La banque a appelé les États-Unis et l’Europe à “rattraper” la tendance des MNBC, arrivées aux étapes de finition en Chine, où la Banque Centrale l’a récemment légalisée. La Deutsche Bank met ainsi en garde les décideurs européens sur les risques de ne pas développer leur propre monnaie numérique rapidement, face aux ambitions chinoises : “Si les pays ne rattrapent pas leur retard, ils pourront constater que leurs entreprises seront obligées d’adopter les monnaies numériques et les politiques d’autres pays comme moyens de paiement”. Rappelons, à ce stade, que la Banque Centrale Européenne travaille actuellement sur l’euro numérique, sur lequel elle consulte ses citoyens jusqu’à la fin de l’année afin de s’enquérir des préoccupations et des priorités de chacun. Quant à une potentielle décision sur un projet d’émission, elle n’interviendra pas avant 2021.
“Alors que l’UE a évoqué la nécessité d’une transformation numérique, ses efforts à ce jour ont été décevants”, dit le rapport. L’Europe est souvent décrite comme lente sur ses recherches et tests sur la monnaie numérique, certes, mais il faut dire que l’enjeu est de taille. “Mon intuition est que cela va venir” déclarait il y a quelques jours Christine Lagarde à propos de l’euro numérique, ajoutant qu’une véritable mise en circulation ne pourrait voir le jour que dans 2 à 4 ans. Selon elle, la principale raison à cela est la difficulté d’une mise en place qui englobe tous les enjeux, et prend en compte toutes données souhaitables à adoptées pour un outil de paiement fiable, sécurisé, rapide et éthique. La Chine, comme on le rappelle souvent, travaille sur son yuan numérique depuis des années : il n’est pas si surprenant qu’elle atteigne aujourd’hui le bout du processus. De plus, la confidentialité et les principes éthiques appliqués aux technologies sont des idées quelque peu plus répandues en Europe qu’en Chine, et rendent plus difficile un compromis technique.
Le rapport indique ainsi que les préoccupations moindres concernant l’anonymat et la traçabilité en Chine (un dixième des participants chinois à l’enquête s’en préoccupent, contre 21% de Britanniques, 22% d’Américains, 29% de Français et 42% d’Allemands) sont la raison pour laquelle le pays est en capacité de réaliser sa a transition vers la monnaie numérique.
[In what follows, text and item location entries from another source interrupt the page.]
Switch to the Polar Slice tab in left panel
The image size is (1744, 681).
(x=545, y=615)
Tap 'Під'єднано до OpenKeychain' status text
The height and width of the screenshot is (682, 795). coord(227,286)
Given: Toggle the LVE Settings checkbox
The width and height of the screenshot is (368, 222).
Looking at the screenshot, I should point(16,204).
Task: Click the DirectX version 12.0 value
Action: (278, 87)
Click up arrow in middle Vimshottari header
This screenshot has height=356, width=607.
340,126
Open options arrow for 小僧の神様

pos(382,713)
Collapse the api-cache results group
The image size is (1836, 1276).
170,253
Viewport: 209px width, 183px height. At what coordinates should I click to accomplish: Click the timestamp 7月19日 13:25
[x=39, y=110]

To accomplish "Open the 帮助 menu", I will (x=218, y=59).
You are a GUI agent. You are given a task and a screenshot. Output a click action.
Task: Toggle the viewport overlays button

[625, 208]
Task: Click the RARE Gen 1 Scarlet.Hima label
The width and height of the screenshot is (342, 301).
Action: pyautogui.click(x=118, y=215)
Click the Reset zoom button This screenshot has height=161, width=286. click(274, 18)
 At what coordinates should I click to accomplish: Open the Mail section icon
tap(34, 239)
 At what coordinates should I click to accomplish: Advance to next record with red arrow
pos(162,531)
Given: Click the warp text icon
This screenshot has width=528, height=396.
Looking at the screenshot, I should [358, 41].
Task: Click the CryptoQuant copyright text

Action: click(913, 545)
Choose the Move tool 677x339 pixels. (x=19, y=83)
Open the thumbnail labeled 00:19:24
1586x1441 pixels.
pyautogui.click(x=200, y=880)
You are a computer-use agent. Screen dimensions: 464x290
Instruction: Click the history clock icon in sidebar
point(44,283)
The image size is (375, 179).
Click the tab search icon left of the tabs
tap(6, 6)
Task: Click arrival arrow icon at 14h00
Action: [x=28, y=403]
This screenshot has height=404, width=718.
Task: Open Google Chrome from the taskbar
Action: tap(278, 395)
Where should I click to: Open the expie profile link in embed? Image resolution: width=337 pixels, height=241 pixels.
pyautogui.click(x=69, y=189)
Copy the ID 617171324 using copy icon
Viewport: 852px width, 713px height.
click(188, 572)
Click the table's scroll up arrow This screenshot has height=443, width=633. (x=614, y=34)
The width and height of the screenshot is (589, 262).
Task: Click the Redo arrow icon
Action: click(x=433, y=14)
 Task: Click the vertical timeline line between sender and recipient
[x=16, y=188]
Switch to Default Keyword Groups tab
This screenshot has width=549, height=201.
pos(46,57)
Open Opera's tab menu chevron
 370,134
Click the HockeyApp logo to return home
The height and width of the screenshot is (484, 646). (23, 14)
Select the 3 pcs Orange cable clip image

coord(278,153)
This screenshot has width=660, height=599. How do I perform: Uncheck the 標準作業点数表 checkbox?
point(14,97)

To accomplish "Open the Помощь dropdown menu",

Pour l’instant, selon la Deutsche Bank, la priorité de l’Europe doit être sur les systèmes de paiement numériques à petite échelle, afin de “renforcer l’euro et maintenir une position de souveraineté dans les données”, données qui mènent ces temps-ci le continent au contentieux avec les GAFAM. À terme, l’euro numérique pourra s’envisager ; il nécessitera une minutie impeccable dans son design et les réglementations qui l’accompagnent, dans laquelle les banques centrales, les gouvernements et le secteur privé devront collaborer. De grands défis attendent donc une Union déjà bien occupée dans ses tentatives de réponses sanitaires, économiques et sociales à la crise que traversent ses membres.